Hi, it’s me again. I know I’ve been bad a lot of the time. Like plotting vendettas over people who don’t even know they annoyed me. Or stores that give up using reusable bags in favor of their own plastic crap. Or people who adopt animals only to find out they have an allergy. Really.
I suppose I have an inability to be patient with things that don’t go my way. But that’s because I’m only human. My soul feels like like the cavernous hole where the stuffing goes into a dead burned turkey carcass, my dark side emerges yearly during the holidays.
But I’m all into it this year. After diligence yearly, yearly diligence about gifting any of my relatives who are still under 18, they have exceeded that limit, but are still on my mind. I show up, again and again, prepared to be generous, to show that I thought of that person. And go home disappointed. Not even a card.
I get some apologies. They are precious to hear. I have no money. I have no job. I have no car. I have no right mind. So who is left out in the cold. So I plot vendettas.

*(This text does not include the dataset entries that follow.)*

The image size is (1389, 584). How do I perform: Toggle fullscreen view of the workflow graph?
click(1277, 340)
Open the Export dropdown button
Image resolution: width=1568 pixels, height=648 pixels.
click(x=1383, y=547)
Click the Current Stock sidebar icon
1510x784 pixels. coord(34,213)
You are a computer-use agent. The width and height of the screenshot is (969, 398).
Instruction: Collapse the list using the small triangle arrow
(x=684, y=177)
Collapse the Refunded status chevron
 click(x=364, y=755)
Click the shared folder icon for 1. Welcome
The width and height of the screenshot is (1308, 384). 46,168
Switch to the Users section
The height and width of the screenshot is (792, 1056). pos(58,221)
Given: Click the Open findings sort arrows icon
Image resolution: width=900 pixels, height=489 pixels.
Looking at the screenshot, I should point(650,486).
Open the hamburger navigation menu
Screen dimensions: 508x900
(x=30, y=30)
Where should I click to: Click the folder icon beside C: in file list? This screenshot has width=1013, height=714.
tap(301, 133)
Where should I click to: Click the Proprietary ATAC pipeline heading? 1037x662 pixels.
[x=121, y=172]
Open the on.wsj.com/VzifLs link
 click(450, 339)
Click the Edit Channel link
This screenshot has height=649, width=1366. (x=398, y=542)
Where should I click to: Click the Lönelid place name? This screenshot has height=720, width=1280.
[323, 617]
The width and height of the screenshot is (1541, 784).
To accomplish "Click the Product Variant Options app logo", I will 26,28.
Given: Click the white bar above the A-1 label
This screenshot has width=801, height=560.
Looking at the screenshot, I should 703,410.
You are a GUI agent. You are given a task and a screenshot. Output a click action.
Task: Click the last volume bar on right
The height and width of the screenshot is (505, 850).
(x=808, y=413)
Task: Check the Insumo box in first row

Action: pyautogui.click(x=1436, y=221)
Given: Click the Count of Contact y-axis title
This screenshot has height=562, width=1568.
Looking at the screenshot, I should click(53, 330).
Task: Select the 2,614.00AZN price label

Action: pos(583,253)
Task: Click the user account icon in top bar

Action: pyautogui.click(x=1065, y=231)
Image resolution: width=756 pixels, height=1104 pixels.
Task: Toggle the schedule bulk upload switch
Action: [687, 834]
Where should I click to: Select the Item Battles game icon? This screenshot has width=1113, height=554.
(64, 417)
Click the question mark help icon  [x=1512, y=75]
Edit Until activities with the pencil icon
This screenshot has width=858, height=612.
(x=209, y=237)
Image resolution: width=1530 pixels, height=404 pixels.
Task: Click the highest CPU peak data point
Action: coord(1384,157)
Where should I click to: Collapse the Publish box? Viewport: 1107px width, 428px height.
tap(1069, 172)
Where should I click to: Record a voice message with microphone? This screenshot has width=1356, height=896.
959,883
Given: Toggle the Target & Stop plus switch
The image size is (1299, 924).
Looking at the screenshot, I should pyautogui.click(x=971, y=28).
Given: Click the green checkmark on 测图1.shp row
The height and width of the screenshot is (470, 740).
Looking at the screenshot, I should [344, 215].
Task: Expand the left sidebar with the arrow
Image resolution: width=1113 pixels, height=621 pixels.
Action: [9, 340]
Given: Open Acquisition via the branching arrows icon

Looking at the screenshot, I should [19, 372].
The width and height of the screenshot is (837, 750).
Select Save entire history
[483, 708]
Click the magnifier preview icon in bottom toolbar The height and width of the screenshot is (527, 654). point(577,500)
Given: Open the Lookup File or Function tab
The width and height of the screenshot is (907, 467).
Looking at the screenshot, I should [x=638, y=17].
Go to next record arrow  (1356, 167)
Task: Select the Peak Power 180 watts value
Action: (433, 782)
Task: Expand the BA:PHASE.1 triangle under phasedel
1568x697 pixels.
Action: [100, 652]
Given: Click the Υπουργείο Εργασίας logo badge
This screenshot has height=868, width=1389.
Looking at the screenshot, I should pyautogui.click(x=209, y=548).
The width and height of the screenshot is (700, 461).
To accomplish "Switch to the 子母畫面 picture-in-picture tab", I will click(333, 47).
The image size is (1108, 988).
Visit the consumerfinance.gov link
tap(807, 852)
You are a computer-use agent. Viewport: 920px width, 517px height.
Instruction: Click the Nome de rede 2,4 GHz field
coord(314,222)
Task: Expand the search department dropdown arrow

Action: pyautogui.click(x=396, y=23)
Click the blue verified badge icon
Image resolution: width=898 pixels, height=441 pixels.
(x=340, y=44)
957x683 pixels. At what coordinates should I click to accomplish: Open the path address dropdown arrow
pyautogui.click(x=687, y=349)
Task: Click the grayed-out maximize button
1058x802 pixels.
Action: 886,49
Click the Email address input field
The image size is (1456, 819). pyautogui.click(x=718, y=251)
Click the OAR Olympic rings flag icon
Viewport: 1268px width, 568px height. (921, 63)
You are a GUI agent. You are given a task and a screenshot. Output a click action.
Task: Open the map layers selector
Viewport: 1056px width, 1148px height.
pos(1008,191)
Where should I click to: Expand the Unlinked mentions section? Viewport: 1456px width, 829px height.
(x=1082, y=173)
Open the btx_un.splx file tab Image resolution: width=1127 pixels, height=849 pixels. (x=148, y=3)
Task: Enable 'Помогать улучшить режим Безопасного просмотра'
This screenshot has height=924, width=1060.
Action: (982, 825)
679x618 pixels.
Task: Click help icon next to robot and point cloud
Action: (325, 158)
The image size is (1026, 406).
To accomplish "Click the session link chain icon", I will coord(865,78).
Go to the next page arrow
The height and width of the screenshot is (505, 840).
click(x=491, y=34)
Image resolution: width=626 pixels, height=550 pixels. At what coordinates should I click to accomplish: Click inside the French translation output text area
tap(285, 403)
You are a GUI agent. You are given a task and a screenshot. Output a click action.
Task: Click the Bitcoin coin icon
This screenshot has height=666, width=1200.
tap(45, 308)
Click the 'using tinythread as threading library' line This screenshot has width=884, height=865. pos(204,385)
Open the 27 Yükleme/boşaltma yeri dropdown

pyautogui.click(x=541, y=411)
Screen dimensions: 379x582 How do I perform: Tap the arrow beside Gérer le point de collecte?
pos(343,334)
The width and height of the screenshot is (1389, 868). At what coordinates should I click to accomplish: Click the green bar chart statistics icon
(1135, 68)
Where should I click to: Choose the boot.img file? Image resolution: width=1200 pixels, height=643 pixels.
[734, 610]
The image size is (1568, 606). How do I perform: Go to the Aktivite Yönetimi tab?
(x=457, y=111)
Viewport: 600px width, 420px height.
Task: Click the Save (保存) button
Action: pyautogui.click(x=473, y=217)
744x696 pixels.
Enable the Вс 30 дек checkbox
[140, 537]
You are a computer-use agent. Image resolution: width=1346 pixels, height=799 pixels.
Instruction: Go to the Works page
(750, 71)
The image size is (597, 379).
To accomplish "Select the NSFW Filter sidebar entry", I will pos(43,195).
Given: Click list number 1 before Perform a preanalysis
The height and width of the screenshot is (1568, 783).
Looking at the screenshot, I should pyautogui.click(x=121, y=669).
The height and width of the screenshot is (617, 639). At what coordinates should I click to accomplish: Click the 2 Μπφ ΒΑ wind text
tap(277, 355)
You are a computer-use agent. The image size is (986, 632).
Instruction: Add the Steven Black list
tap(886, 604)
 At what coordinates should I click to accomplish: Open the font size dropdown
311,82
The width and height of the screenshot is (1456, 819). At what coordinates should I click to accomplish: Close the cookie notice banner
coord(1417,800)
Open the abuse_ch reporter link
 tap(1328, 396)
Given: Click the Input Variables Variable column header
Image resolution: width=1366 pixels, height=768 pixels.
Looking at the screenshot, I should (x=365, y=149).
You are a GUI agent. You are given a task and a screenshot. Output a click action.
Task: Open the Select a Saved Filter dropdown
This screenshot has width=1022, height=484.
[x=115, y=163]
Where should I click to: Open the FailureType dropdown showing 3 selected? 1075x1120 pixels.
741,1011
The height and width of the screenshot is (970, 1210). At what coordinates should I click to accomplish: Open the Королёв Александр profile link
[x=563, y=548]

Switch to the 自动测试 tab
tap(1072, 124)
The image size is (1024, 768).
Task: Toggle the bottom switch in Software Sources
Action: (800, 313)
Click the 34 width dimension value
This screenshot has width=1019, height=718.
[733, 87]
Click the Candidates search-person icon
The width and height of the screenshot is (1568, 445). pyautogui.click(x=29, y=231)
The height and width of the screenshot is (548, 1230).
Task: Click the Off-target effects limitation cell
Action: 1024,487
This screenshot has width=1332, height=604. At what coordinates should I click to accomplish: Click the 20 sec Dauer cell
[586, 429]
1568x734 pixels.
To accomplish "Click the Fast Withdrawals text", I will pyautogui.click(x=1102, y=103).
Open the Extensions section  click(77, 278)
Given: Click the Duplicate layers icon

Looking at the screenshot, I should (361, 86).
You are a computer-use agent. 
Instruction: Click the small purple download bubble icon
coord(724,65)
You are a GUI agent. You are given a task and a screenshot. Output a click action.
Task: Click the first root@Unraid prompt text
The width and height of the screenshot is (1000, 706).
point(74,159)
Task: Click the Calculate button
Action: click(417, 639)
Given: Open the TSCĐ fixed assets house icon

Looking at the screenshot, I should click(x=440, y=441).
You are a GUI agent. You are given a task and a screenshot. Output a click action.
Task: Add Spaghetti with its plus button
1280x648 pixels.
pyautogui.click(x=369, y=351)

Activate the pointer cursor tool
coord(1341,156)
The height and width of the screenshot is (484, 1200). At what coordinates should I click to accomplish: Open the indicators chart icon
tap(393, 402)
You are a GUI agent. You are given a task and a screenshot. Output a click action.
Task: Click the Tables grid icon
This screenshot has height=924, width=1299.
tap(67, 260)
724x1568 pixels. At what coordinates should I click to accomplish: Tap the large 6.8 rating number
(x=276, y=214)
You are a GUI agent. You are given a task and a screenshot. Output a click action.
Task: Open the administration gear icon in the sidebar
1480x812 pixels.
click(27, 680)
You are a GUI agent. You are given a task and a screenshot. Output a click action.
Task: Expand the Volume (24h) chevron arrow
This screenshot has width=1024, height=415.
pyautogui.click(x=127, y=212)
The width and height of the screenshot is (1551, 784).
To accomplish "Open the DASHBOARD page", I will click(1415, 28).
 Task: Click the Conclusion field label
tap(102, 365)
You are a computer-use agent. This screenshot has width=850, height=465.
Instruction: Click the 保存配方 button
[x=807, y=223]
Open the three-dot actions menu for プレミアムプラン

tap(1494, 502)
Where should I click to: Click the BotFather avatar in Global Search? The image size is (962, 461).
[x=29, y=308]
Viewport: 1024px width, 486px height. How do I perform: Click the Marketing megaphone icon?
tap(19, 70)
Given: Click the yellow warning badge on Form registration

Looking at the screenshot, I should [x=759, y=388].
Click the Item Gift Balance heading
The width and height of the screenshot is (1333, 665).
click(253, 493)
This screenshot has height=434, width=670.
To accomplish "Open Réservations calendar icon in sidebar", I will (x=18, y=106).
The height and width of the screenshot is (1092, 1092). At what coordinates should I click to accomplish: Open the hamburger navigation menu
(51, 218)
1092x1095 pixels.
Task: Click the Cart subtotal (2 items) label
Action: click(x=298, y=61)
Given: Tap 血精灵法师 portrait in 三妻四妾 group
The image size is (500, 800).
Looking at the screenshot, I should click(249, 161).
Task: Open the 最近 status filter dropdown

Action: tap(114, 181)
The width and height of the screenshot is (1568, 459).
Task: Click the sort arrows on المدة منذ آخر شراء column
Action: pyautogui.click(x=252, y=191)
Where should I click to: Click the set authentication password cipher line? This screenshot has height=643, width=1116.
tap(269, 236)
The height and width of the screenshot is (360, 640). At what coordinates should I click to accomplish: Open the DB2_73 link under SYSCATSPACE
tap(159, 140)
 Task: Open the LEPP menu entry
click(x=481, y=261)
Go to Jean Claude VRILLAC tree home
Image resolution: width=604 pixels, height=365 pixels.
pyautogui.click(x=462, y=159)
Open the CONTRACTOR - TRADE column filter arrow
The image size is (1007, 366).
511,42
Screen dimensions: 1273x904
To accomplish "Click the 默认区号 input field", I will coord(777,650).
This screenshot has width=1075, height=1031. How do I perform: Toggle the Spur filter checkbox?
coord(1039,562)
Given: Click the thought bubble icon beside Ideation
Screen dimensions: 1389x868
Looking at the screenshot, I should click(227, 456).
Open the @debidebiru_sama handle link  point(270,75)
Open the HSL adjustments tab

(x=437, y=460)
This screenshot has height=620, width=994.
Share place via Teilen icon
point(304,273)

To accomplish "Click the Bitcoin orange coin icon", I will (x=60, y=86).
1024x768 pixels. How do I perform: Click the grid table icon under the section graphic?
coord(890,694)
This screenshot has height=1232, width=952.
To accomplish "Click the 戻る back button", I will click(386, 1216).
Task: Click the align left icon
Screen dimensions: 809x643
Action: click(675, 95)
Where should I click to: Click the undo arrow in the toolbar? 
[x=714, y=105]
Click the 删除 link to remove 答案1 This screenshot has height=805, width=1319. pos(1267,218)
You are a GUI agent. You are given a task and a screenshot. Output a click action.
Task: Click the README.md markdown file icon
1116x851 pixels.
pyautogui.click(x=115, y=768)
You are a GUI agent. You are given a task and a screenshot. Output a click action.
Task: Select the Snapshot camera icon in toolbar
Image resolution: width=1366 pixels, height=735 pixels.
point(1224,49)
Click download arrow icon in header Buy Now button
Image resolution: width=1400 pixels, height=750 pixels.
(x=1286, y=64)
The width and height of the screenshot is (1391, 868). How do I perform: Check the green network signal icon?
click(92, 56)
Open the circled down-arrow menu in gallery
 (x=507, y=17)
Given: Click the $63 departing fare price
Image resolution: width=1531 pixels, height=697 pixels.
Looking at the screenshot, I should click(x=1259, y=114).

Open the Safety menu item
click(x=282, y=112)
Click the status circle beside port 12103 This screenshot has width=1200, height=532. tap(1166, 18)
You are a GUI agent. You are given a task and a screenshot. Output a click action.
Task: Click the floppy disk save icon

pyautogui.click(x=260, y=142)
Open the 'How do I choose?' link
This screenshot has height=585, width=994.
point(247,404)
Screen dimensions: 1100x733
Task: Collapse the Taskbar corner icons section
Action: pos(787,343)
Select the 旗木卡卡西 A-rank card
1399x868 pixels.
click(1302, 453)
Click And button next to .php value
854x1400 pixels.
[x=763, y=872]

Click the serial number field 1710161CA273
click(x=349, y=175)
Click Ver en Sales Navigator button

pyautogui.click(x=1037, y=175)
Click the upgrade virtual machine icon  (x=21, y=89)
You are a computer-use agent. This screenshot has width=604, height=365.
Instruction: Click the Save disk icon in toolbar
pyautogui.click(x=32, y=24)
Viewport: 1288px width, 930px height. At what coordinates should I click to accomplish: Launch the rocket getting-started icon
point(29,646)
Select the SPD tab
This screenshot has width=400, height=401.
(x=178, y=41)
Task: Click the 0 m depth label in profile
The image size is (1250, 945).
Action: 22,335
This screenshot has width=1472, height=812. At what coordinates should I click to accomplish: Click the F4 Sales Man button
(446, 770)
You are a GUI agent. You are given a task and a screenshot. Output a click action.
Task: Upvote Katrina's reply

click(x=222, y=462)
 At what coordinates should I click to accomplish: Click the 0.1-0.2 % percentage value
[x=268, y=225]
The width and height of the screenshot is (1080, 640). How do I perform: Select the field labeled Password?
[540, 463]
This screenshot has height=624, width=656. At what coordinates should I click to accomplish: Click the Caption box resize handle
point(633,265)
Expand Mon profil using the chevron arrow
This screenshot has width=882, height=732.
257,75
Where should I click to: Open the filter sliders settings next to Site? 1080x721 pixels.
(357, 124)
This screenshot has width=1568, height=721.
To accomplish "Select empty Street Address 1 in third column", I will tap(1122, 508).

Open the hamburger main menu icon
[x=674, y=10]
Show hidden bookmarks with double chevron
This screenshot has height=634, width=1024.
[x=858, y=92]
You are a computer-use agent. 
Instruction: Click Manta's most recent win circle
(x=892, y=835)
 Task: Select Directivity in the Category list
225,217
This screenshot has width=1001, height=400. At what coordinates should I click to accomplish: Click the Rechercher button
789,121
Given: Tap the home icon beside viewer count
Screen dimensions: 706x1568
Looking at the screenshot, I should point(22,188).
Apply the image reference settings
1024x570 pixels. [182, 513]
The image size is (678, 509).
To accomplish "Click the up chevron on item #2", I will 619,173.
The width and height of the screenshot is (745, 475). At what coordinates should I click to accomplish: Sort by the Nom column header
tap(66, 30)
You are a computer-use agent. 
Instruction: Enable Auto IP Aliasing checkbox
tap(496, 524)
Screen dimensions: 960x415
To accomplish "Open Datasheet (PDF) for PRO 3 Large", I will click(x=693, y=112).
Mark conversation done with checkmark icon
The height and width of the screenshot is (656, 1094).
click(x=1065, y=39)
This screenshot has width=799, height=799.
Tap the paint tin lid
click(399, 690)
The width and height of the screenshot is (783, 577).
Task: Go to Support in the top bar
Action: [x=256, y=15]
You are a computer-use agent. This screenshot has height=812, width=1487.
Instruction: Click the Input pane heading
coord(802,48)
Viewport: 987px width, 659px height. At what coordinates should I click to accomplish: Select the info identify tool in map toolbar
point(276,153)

But this year, I’m putting up my tree, a small piece of a much larger fake fir. I’m decorating it with my lovely ornaments, collected over many years and from many places. I’m placing gifts under it. Gifts to my cat, my dog, my husband, myself. Yes, to myself. I’m buying and wrapping gifts that I will open on Christmas Day, happily and with much anticipation. New toys like software or camera accessories. And my gift to all will be a small donation in their name to my favorite rescue organization.
So goes my holiday. As for you, Santa, be aware. There my be something for you as well. A wish for a safe trip, good weather and many long years with Mrs. Claus and the reindeer, and the little elves who you keep in that little shed with barely any heat all winter. Long wishes for a long long winter and a better spring to come.